There you have it; now you know what these stock market seasonality charts are, how they work, and how to read them.

You should already know how to include them in your strategy; even if you don’t, they are handy.

Examples of Seasonality in Sectors

We see seasonal strength in the U.S. high-tech sector from around the end of September to December and January. Coincidently, the sector peaks between the annual Las Vegas consumer electronics show (second week in January) and the start of fourth-quarter earnings reports (Jan end). 

How can you use this to your advantage? Well, statistically, the best time to place a seasonal trade for high-tech securities is during this time. 

Stock Market Seasonality Sectors

Periods of Strength

Take a look at holidays on the calendar and open a chart. What you’ll see are periods of strength around these times. Examples include

  •  Just before and after U.S. Thanksgiving 
  • Strength from just before Christmas until just after the New Year. 
  • We also have longer-term “cyclical” periods lasting several years. Look no further than the four-year “presidential” cycle.

Example of a Seasonal Investment Strategy

“Sell In May”

Sell in May” is one of the most well-known stock market adages and is based on one of many seasonal tendencies of the markets. However, “Sell in May” is not a new strategy. The saying’s been around 350 years, with roots in England’s early stock market.  

It’s thought that it dates back to when London stockbrokers took the summers off to launch their daughters into high society. They then returned in the fall, reflected in the substantial market rise. 

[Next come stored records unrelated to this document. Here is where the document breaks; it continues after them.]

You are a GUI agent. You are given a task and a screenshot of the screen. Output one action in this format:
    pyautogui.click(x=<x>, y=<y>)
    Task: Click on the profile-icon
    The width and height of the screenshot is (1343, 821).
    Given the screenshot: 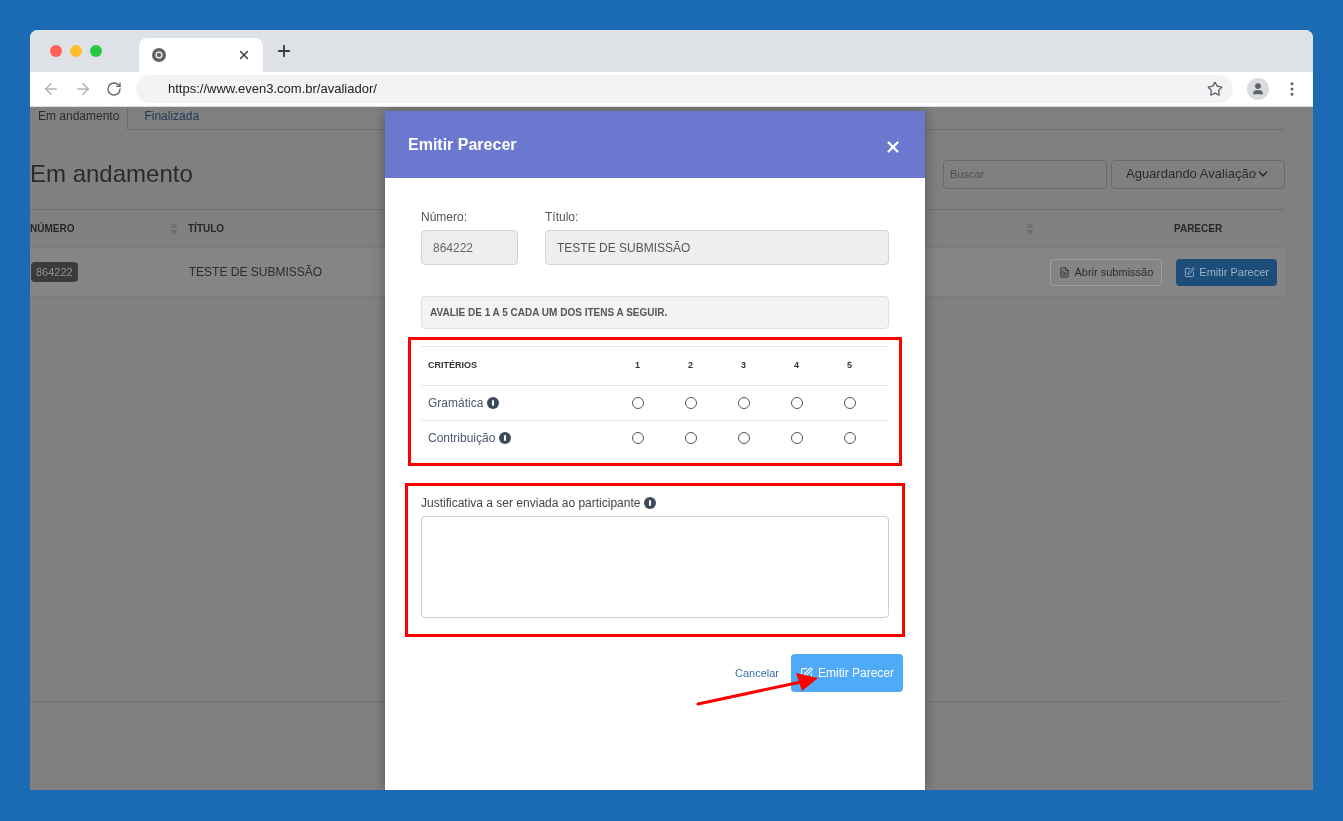 What is the action you would take?
    pyautogui.click(x=1258, y=89)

Final Thoughts: Stock Market Seasonality

I’ll be frank: do NOT use seasonality as a “stand-alone” tool to make investing and trading decisions. Even though it seems predictable and reliable, it’s only useful when used with fundamental and technical analysis

Seasonality analysis can be considered the bridge between fundamental and technical analysis. Fundamental analysis tells you what to buy and sell, whereas technical analysis tells us when to buy and sell. And when you tie it together, seasonal analysis tells us what and when to buy and sell.